--- START OF TASK INPUT ---

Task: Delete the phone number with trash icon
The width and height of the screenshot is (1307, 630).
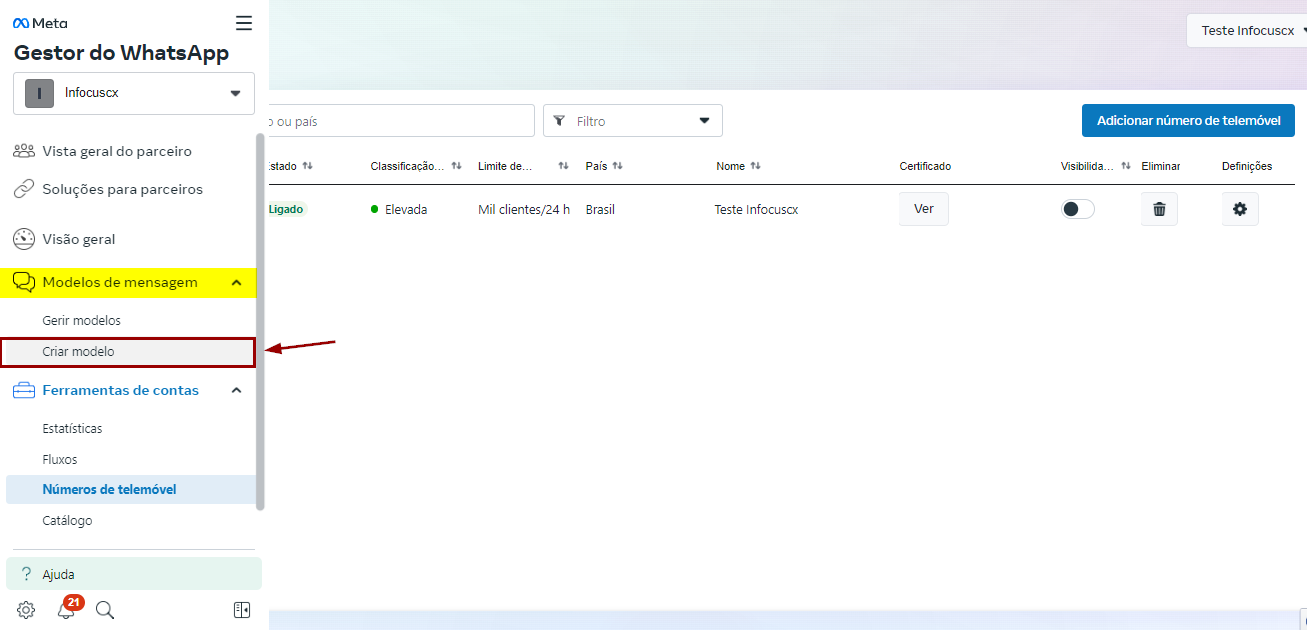Action: pos(1159,209)
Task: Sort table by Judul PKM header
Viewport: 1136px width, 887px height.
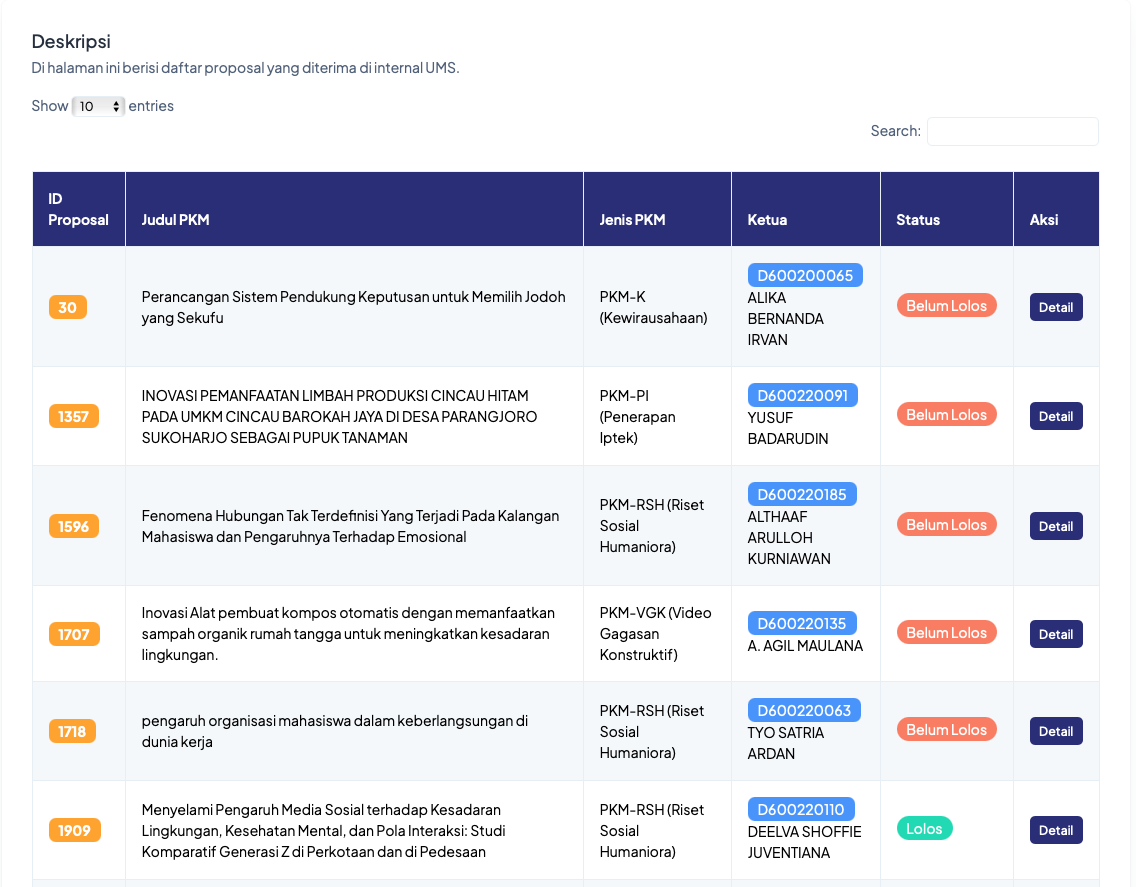Action: pyautogui.click(x=354, y=209)
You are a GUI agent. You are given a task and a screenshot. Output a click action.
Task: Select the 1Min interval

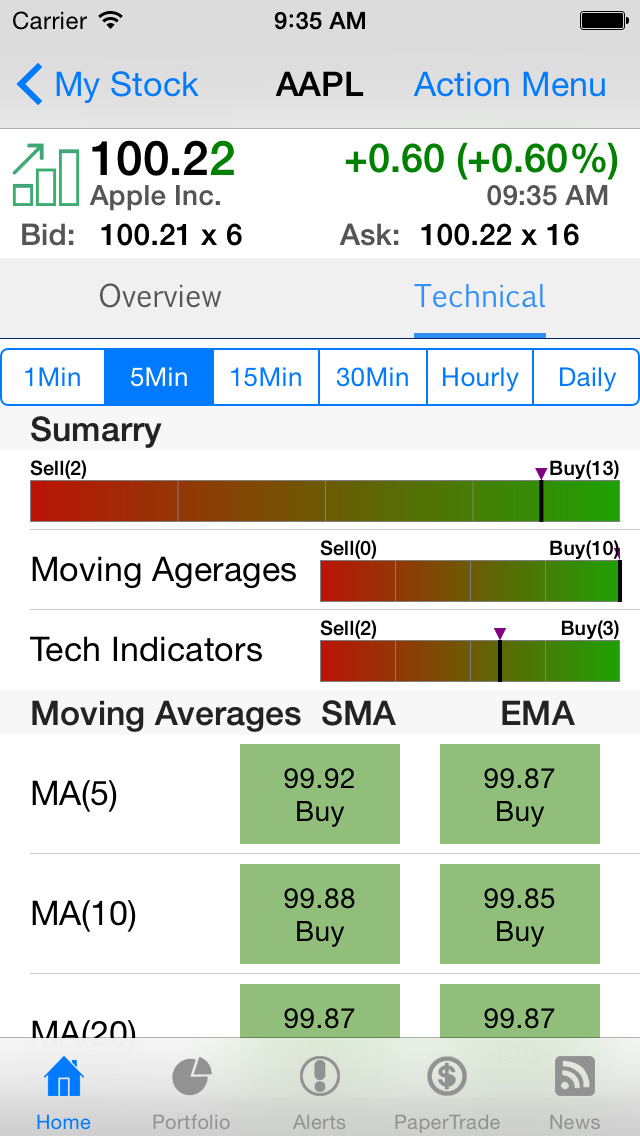[53, 377]
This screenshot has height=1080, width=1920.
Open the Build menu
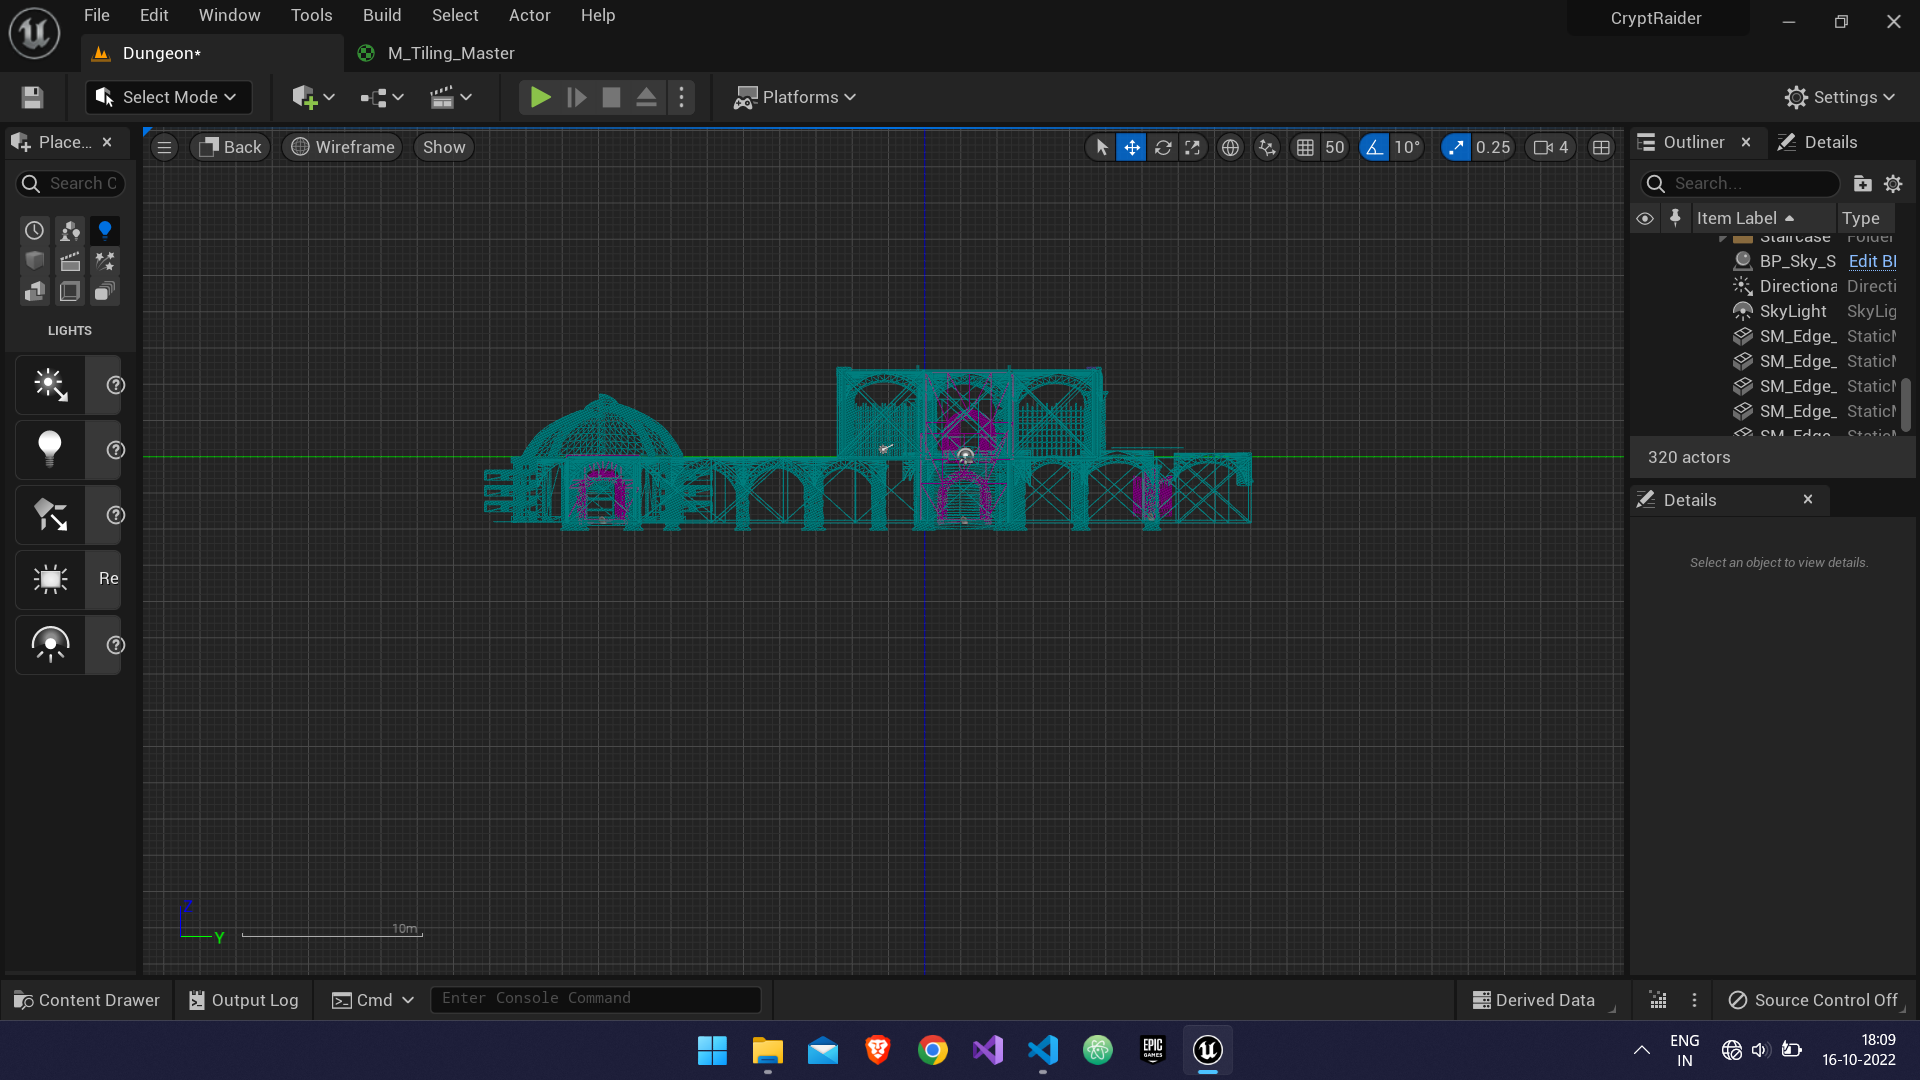[381, 15]
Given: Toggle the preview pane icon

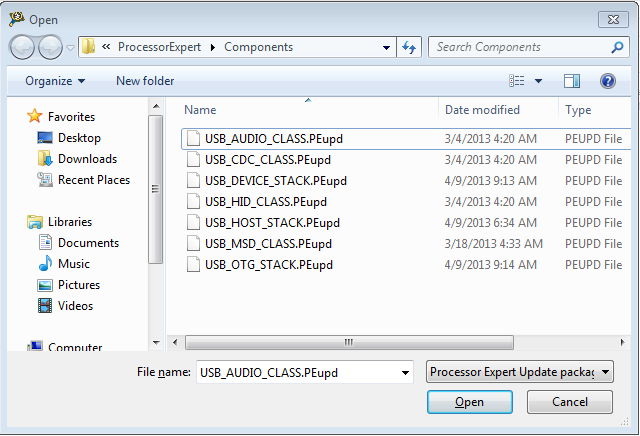Looking at the screenshot, I should coord(572,81).

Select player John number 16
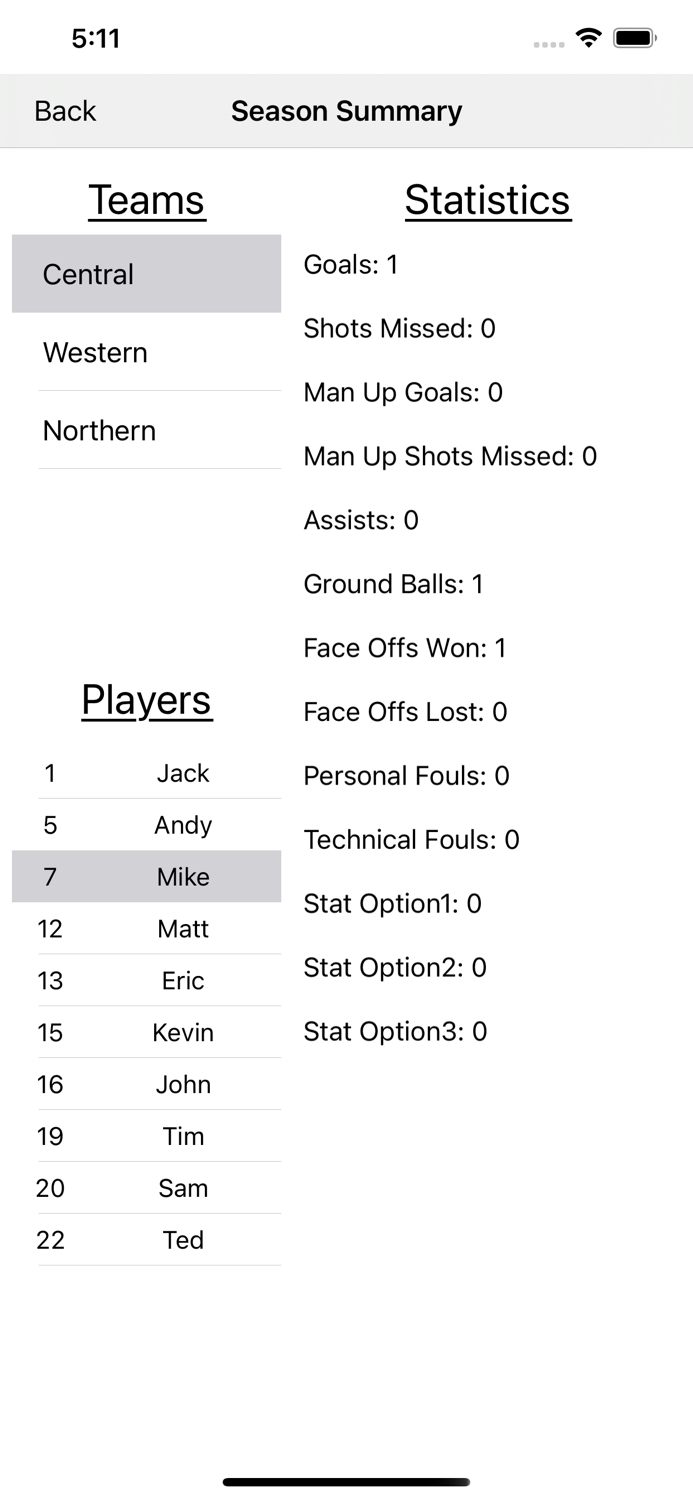pos(158,1085)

--- END OF TASK INPUT ---

WHAT IS ASKED —
Please swap "Select" for "Choose" throughout the records and write all the lines out again with nothing else altered, omitting the pictures.

PROBLEM SOLUTION —
Task: Delete the phone number with trash icon
The width and height of the screenshot is (1307, 630).
Action: pos(1159,209)
Task: Sort table by Judul PKM header
Viewport: 1136px width, 887px height.
Action: pyautogui.click(x=354, y=209)
You are a GUI agent. You are given a task and a screenshot. Output a click action.
Task: Choose the 1Min interval

[53, 377]
This screenshot has height=1080, width=1920.
Open the Build menu
[381, 15]
Given: Toggle the preview pane icon

Looking at the screenshot, I should coord(572,81).

Choose player John number 16
pos(158,1085)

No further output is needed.